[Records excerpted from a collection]
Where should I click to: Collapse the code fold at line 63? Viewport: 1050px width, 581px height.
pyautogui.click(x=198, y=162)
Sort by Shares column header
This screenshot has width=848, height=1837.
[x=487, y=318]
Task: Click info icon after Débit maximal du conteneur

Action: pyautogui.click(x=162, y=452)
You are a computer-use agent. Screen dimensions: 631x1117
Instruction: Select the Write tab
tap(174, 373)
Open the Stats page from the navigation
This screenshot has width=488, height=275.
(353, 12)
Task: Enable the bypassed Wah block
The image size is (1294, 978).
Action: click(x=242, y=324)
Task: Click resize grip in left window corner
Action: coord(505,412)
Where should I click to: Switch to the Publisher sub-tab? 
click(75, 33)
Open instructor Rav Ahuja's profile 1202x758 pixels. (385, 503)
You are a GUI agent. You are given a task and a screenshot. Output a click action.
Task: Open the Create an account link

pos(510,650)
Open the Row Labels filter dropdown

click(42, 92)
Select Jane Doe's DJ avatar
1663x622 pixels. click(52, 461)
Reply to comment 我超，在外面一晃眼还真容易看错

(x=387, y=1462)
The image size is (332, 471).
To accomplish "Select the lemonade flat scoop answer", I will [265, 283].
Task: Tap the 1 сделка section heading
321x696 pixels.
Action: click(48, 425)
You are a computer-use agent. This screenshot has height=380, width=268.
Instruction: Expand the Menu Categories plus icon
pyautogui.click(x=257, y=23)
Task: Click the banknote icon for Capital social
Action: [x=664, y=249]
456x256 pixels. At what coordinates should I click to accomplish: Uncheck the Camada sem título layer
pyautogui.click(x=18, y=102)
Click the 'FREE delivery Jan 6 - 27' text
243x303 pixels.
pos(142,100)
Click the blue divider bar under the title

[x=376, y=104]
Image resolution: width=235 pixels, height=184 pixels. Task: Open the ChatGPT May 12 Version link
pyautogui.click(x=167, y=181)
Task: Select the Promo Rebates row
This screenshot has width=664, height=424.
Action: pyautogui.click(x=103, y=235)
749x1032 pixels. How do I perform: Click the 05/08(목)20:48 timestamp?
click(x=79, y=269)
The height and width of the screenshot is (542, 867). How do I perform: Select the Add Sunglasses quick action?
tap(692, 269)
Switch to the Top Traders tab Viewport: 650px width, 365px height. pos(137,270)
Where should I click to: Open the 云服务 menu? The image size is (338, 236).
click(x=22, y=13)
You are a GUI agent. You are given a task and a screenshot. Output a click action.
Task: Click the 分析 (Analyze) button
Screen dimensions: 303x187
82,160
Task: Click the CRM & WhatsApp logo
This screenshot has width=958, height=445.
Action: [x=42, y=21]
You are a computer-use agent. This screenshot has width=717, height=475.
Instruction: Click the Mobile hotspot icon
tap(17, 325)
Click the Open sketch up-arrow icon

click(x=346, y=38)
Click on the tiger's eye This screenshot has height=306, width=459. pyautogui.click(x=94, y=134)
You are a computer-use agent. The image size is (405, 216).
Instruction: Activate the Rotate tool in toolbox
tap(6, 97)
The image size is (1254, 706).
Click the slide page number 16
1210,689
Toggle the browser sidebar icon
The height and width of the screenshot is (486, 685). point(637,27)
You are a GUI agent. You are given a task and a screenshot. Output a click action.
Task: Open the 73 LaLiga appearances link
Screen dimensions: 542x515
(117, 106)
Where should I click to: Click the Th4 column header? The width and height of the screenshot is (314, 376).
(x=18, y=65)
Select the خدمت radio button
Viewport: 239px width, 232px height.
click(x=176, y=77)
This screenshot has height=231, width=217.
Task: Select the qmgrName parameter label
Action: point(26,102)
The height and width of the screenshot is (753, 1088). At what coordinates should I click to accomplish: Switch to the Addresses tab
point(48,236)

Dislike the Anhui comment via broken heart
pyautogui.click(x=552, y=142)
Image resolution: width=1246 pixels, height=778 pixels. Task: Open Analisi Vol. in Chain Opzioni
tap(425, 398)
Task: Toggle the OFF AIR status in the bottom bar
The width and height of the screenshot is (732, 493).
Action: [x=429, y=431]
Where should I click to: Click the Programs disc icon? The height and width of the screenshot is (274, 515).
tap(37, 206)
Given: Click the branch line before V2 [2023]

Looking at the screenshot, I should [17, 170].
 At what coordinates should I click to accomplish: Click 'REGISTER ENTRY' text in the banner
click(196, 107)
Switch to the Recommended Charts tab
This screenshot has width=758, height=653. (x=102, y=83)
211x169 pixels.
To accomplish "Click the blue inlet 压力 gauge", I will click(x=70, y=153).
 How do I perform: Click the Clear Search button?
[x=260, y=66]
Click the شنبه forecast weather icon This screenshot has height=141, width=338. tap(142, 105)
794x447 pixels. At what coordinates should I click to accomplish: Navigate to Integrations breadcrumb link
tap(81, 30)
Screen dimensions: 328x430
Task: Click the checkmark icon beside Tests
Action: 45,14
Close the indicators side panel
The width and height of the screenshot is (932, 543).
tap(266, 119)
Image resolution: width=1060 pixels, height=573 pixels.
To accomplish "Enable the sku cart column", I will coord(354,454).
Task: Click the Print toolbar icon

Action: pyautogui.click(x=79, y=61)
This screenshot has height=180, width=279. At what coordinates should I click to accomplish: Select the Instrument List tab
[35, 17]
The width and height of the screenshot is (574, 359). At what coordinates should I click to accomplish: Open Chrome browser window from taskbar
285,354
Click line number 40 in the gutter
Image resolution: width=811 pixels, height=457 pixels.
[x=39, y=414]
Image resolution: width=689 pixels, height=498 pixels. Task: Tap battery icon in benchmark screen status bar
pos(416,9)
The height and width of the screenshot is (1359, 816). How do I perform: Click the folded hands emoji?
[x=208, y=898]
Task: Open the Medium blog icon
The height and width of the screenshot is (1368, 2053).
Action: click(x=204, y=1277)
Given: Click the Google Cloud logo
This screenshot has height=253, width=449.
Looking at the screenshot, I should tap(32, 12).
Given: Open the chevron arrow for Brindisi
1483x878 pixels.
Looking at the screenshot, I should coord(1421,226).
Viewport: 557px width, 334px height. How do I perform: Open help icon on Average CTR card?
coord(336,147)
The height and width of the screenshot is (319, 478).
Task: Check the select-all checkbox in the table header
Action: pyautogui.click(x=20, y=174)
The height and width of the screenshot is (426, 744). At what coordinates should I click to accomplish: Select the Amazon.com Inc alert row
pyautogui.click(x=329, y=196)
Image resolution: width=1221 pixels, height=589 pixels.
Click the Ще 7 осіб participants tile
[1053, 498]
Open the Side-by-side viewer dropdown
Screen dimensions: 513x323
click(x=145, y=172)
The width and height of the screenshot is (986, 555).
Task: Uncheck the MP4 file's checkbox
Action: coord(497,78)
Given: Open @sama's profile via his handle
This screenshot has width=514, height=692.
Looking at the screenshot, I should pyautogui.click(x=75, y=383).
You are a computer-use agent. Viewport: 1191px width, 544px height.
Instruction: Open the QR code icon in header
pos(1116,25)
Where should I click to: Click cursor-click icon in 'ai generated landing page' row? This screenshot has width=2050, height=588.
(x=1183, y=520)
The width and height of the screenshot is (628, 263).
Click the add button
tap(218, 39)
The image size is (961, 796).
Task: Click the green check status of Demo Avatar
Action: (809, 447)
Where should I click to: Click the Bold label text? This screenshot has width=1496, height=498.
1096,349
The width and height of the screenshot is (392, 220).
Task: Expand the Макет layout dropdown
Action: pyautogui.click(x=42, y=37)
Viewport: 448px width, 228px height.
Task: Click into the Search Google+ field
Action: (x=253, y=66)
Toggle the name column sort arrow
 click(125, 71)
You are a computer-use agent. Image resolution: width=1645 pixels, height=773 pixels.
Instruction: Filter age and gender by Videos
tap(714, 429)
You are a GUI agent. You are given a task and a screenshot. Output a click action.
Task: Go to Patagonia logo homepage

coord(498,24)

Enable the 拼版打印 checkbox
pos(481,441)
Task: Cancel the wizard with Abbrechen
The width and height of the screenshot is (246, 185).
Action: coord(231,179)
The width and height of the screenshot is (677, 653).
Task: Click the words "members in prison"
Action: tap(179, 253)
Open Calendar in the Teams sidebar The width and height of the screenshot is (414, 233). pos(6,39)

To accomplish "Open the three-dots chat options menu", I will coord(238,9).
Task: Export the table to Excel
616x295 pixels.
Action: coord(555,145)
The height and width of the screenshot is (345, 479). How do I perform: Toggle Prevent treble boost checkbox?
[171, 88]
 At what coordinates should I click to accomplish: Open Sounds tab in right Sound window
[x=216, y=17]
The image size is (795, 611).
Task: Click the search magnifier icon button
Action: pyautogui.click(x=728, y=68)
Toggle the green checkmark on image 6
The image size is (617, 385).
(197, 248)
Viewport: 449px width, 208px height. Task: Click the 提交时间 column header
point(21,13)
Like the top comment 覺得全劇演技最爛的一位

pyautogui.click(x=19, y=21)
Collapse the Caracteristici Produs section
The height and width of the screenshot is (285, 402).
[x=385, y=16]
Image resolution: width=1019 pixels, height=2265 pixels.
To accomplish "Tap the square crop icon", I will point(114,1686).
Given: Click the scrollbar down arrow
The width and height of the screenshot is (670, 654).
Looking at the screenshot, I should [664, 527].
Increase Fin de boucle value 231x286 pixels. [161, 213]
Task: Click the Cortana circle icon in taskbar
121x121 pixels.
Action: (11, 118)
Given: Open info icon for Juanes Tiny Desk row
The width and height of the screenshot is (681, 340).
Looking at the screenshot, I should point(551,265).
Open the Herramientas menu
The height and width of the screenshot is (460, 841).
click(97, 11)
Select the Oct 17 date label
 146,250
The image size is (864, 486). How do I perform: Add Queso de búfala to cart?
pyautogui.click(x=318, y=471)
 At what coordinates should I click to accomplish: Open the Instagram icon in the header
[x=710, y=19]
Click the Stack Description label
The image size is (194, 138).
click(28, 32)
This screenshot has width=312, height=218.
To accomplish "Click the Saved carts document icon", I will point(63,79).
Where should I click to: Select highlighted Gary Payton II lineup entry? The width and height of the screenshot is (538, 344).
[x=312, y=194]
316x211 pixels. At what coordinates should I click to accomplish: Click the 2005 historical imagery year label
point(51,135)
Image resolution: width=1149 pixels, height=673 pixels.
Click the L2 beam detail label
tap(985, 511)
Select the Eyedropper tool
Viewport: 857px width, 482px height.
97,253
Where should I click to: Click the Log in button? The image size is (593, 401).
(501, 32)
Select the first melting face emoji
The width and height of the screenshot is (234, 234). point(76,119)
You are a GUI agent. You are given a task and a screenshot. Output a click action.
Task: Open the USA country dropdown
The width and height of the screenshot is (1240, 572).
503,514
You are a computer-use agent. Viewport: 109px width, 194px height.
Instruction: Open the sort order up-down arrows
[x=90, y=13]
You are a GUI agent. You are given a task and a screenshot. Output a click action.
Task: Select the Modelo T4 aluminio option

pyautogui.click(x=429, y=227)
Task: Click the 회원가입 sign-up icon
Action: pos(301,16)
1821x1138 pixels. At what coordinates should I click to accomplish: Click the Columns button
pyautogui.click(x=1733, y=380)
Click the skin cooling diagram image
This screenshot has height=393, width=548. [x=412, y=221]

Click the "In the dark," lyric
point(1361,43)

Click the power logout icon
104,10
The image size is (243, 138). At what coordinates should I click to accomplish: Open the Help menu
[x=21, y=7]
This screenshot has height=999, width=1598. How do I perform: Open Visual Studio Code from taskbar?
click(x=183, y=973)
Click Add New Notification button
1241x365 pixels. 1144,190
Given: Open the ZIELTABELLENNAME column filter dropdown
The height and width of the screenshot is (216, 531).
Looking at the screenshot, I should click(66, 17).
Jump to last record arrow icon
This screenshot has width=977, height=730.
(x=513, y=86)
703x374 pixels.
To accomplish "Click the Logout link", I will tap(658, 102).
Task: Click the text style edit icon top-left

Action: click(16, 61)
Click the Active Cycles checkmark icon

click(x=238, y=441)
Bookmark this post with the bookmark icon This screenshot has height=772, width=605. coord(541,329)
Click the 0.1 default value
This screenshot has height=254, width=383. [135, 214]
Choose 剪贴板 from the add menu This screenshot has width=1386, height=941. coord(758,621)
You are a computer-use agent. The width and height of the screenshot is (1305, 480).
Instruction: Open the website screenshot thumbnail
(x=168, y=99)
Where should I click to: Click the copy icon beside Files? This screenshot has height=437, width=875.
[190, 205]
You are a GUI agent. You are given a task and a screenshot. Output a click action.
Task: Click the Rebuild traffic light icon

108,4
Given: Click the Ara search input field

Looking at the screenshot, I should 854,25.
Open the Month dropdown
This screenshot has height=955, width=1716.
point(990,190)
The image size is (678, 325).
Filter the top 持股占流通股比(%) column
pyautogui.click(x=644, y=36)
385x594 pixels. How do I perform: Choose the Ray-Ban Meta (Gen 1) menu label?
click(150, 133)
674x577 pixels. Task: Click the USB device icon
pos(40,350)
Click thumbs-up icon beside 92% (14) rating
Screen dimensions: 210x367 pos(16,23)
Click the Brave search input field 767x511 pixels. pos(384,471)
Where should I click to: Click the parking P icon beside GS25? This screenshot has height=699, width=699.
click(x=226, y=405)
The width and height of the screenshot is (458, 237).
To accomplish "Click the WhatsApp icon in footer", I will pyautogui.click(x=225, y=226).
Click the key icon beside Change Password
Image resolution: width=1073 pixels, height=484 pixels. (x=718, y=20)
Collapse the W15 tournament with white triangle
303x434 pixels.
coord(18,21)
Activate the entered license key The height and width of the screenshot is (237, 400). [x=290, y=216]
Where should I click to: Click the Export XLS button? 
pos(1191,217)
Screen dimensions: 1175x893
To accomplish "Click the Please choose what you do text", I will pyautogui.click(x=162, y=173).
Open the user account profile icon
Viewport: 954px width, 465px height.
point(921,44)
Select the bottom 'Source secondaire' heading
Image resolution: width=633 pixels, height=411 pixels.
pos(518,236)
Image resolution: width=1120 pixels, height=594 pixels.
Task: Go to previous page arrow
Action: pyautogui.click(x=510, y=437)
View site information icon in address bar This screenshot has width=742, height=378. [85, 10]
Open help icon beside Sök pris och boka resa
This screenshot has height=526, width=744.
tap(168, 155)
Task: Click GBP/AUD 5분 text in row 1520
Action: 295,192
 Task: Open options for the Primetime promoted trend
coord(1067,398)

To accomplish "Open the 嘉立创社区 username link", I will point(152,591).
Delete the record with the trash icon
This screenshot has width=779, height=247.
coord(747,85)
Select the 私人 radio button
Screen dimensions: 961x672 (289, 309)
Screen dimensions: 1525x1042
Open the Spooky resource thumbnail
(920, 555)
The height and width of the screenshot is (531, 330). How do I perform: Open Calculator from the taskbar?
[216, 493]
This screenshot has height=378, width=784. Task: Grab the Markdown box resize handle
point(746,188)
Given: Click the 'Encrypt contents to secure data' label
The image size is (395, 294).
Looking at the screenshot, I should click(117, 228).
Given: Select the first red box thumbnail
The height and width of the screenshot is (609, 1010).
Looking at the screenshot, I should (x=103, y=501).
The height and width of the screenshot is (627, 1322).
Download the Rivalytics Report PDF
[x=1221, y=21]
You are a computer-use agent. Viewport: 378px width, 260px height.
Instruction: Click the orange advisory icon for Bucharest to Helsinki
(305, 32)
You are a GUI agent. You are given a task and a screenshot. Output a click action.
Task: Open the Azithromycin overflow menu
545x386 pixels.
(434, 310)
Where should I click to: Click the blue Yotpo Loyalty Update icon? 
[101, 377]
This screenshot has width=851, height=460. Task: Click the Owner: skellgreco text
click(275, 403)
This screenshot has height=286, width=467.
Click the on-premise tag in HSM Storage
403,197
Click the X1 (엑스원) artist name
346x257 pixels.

* ASSIGNMENT
Filter the records above for "computer" and copy every matching line.

* REPLY
You are a computer-use agent. Screen dimensions: 631x1117
You are a computer-use agent. This screenshot has height=380, width=268.
You are a computer-use agent. This screenshot has width=717, height=475.
You are a computer-use agent. The image size is (405, 216).
You are a computer-use agent. Viewport: 1191px width, 544px height.
You are a computer-use agent. Image resolution: width=1645 pixels, height=773 pixels.
You are a computer-use agent. Viewport: 109px width, 194px height.
You are a computer-use agent. The width and height of the screenshot is (1305, 480).
You are a computer-use agent. Viewport: 378px width, 260px height.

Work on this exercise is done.